Minneapolis mayor seeks federal investigation into shooting
Authorities have released few details about the shooting, which has angered some community members after witnesses said Jamar Clark, a 24-year-old black man, was handcuffed when he was shot.
Jeff Wheeler/Star Tribune via AP
The mayor of Minneapolis on Monday asked for a federal civil rights investigation into the weekend shooting of a black man by a police officer during an apparent struggle.
Mayor Betsy Hodges said she wrote to the Civil Rights Division of the Department of Justice and to the U.S. attorney for Minnesota seeking the investigation in the "interest of transparency and community confidence." The state's Bureau of Criminal Apprehension is already conducting a criminal investigation, but Hodges said the city needs "all the tools we have available to us."
Authorities have released few details about the shooting, which has angered some community members after witnesses said the man was handcuffed when he was shot. Police said their initial information showed the man, a suspect in an assault, was not handcuffed. He was taken to a hospital after the shooting, and his family says he is on life support.
The incident sparked protests Sunday and an overnight encampment at the north Minneapolis police precinct near the site of the shooting. Community members and activists called for a federal investigation, as well as for authorities to release video of the incident and the officer's identity.
Protests continued Monday, with a few hundred people gathering at an evening rally outside the same precinct, beating a drum and chanting for justice. At least eight tents were set up outside, and a handful of protesters were sitting behind glass doors in the foyer, including one who was knitting.
"We're still not moving until we get that footage," said Michael McDowell, a member of Black Lives Matter.
Later, hundreds of demonstrators blocked Interstate 94, shutting down the northbound lanes.
Two officers are on paid leave, standard practice after such an incident. Police Chief Janee Harteau said the officers were not wearing body cameras, but declined to say whether squad car or surveillance video was available, citing the ongoing investigation.
Nekima Levy-Pounds, president of the Minneapolis chapter of the NAACP, called the civil rights request a step in the right direction, "given that we do not trust Minnesota law enforcement officials to hold themselves accountable."
Police said they were called to north Minneapolis around 12:45 a.m. Sunday following a report of an assault. When they arrived, a man was interfering with paramedics helping the victim, police said. Officers tried to calm him, but there was a struggle. At some point, an officer fired at least once, hitting the man, police said.

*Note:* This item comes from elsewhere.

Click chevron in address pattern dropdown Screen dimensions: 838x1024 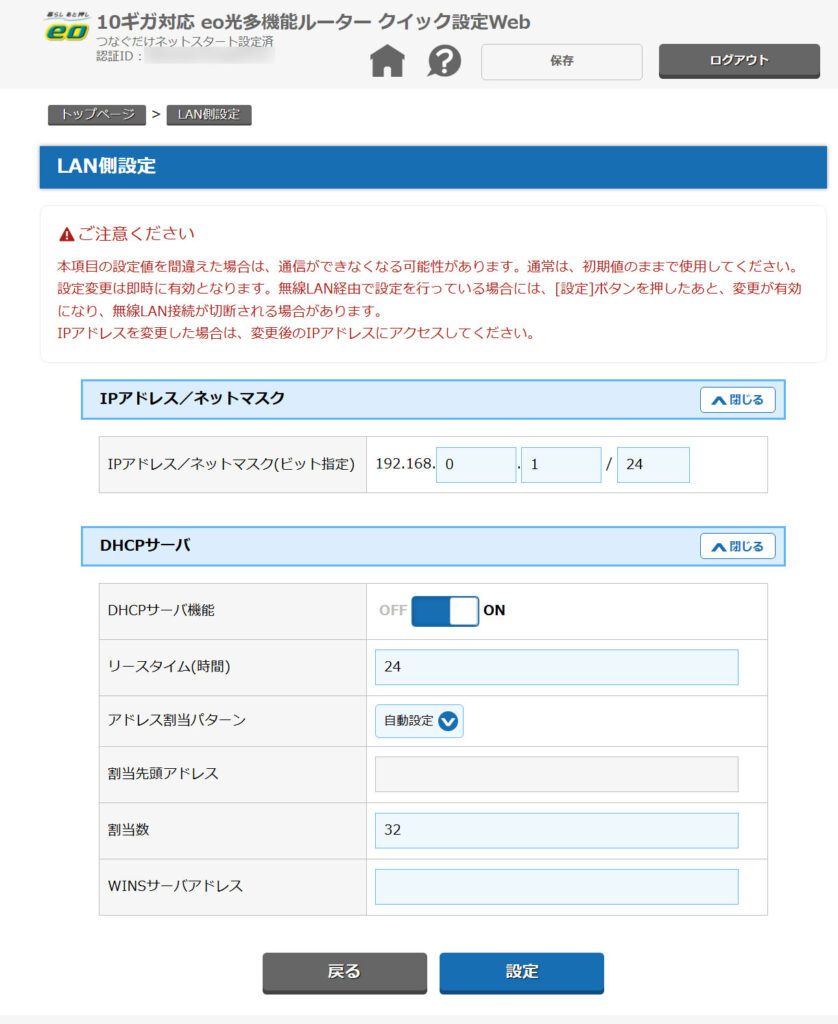pos(448,721)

Authorities have not released the man's name, but family members identified him as Jamar Clark, 24, and said he was on life support. His father, James Hill, told The Associated Press that his son suffered a single gunshot wound over his left eye.
Ramona Dohman, the commissioner of the Minnesota Department of Public Safety, said the officers' identities would be released after investigators interview them. She declined to say how long the investigation could take.

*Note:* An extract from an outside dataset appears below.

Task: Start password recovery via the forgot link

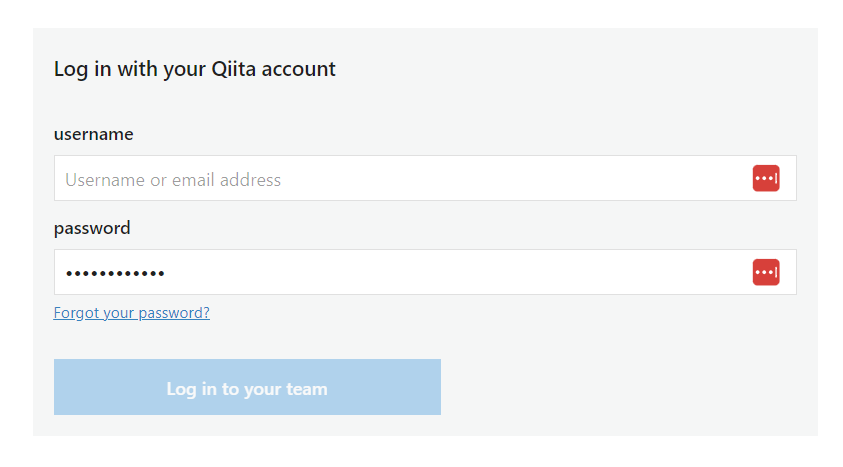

Harteau said she welcomed a federal investigation.
"Everyone involved needs and deserves the truth and the facts," she said.
Gov. Mark Dayton also issued a statement saying he supported the request for a federal probe.
Authorities said a window at the precinct was broken amid the protests and two police vehicles were damaged, including a marked squad car in which all the windows and a camera were broken, and an expletive was scratched into the hood. One person was arrested in connection with damage to an unmarked police car.
The protests are just the latest expression of tension between the department and minorities in the city.
Outrage and a civil lawsuit followed the 2013 death of 22-year-old Terrance Franklin, a burglary suspect whom police pursued and shot in a Minneapolis basement. A grand jury declined to indict the officers involved.
In 2014, prominent civil rights activist Al Flowers complained of being the victim of brutality when police served a warrant on a relative at his home. Police say Flowers instigated their aggression.
The rocky relations have led to discussions between police and minorities and the creation of task forces designed to quell concerns. This spring, Minneapolis was selected for a federal Justice Department program to rebuild trust between police and the communities they patrol.
KG Wilson, a peace activist who retired weeks ago after 11 years of building relationships between the community and the police department, said he's hurt by the reaction he is seeing and disagrees with the protests.
"I hate that this is going on right now. My heart is so crushed. I have not stopped crying," he said, adding that some protesters are looking for an excuse to be angry. "I think everything is being gone about in the wrong way. ... Peace is always the way. You can't bring peace with aggression."